▶ Goal of the exercise
Every line of the data should be retyped with no difference from the original.

Exercise materials below:

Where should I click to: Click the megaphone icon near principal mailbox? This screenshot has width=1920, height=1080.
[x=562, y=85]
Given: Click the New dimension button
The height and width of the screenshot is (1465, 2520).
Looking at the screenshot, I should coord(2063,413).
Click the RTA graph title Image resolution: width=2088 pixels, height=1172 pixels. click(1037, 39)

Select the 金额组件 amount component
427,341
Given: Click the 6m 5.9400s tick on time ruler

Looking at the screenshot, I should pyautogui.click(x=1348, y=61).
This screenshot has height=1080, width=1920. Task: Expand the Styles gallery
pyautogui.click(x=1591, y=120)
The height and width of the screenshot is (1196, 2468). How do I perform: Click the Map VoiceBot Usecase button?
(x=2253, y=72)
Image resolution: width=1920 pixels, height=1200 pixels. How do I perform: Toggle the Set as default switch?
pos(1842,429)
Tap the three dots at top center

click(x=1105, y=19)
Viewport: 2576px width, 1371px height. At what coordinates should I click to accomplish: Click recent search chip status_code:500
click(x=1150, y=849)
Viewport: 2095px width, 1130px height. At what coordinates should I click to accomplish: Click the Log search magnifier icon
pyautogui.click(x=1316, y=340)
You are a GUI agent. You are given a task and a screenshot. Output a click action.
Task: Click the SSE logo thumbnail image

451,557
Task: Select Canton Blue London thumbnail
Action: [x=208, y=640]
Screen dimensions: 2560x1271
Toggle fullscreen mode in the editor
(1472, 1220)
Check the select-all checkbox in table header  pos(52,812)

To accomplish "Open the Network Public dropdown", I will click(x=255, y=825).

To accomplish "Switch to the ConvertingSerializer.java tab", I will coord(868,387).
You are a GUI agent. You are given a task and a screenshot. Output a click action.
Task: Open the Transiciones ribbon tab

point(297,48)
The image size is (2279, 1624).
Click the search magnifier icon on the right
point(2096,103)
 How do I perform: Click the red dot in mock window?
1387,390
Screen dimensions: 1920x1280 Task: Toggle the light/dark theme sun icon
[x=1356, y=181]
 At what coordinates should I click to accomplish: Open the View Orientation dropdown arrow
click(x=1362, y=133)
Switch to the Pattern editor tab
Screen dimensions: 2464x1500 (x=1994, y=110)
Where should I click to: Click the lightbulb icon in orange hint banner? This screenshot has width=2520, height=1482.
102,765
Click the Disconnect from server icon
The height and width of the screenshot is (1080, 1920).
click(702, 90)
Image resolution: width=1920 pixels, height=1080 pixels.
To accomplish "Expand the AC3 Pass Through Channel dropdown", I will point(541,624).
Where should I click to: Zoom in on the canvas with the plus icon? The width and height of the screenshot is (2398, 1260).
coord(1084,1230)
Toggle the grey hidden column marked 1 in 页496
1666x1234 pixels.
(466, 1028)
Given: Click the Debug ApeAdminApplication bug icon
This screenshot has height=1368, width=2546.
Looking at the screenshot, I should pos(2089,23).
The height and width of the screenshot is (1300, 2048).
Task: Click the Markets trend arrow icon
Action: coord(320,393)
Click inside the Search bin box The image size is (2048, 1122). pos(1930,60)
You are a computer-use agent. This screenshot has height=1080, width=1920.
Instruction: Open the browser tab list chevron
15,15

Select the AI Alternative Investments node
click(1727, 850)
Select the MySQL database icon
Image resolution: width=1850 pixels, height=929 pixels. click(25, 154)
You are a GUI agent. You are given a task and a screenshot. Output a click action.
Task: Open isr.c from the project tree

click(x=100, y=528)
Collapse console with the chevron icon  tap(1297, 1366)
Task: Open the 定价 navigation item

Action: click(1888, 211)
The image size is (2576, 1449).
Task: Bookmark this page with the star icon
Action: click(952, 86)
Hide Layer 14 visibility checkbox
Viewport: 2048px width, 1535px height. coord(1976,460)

End of Exercise materials.

▶ Expected answer
Where should I click to: Click the megaphone icon near principal mailbox? This screenshot has width=1920, height=1080.
[x=562, y=85]
Given: Click the New dimension button
The height and width of the screenshot is (1465, 2520).
Looking at the screenshot, I should coord(2063,413).
Click the RTA graph title Image resolution: width=2088 pixels, height=1172 pixels. click(1037, 39)

Select the 金额组件 amount component
427,341
Given: Click the 6m 5.9400s tick on time ruler

Looking at the screenshot, I should pyautogui.click(x=1348, y=61).
This screenshot has height=1080, width=1920. Task: Expand the Styles gallery
pyautogui.click(x=1591, y=120)
The height and width of the screenshot is (1196, 2468). How do I perform: Click the Map VoiceBot Usecase button?
(x=2253, y=72)
Image resolution: width=1920 pixels, height=1200 pixels. How do I perform: Toggle the Set as default switch?
pos(1842,429)
Tap the three dots at top center

click(x=1105, y=19)
Viewport: 2576px width, 1371px height. At what coordinates should I click to accomplish: Click recent search chip status_code:500
click(x=1150, y=849)
Viewport: 2095px width, 1130px height. At what coordinates should I click to accomplish: Click the Log search magnifier icon
pyautogui.click(x=1316, y=340)
You are a GUI agent. You are given a task and a screenshot. Output a click action.
Task: Click the SSE logo thumbnail image

451,557
Task: Select Canton Blue London thumbnail
Action: [x=208, y=640]
Screen dimensions: 2560x1271
Toggle fullscreen mode in the editor
(1472, 1220)
Check the select-all checkbox in table header  pos(52,812)

To accomplish "Open the Network Public dropdown", I will click(x=255, y=825).

To accomplish "Switch to the ConvertingSerializer.java tab", I will coord(868,387).
You are a GUI agent. You are given a task and a screenshot. Output a click action.
Task: Open the Transiciones ribbon tab

point(297,48)
The image size is (2279, 1624).
Click the search magnifier icon on the right
point(2096,103)
 How do I perform: Click the red dot in mock window?
1387,390
Screen dimensions: 1920x1280 Task: Toggle the light/dark theme sun icon
[x=1356, y=181]
 At what coordinates should I click to accomplish: Open the View Orientation dropdown arrow
click(x=1362, y=133)
Switch to the Pattern editor tab
Screen dimensions: 2464x1500 (x=1994, y=110)
Where should I click to: Click the lightbulb icon in orange hint banner? This screenshot has width=2520, height=1482.
102,765
Click the Disconnect from server icon
The height and width of the screenshot is (1080, 1920).
click(702, 90)
Image resolution: width=1920 pixels, height=1080 pixels.
To accomplish "Expand the AC3 Pass Through Channel dropdown", I will point(541,624).
Where should I click to: Zoom in on the canvas with the plus icon? The width and height of the screenshot is (2398, 1260).
coord(1084,1230)
Toggle the grey hidden column marked 1 in 页496
1666x1234 pixels.
(466, 1028)
Given: Click the Debug ApeAdminApplication bug icon
This screenshot has height=1368, width=2546.
Looking at the screenshot, I should pos(2089,23).
The height and width of the screenshot is (1300, 2048).
Task: Click the Markets trend arrow icon
Action: coord(320,393)
Click inside the Search bin box The image size is (2048, 1122). pos(1930,60)
You are a computer-use agent. This screenshot has height=1080, width=1920.
Instruction: Open the browser tab list chevron
15,15

Select the AI Alternative Investments node
click(1727, 850)
Select the MySQL database icon
Image resolution: width=1850 pixels, height=929 pixels. click(25, 154)
You are a GUI agent. You are given a task and a screenshot. Output a click action.
Task: Open isr.c from the project tree

click(x=100, y=528)
Collapse console with the chevron icon  tap(1297, 1366)
Task: Open the 定价 navigation item

Action: click(1888, 211)
The image size is (2576, 1449).
Task: Bookmark this page with the star icon
Action: click(952, 86)
Hide Layer 14 visibility checkbox
Viewport: 2048px width, 1535px height. coord(1976,460)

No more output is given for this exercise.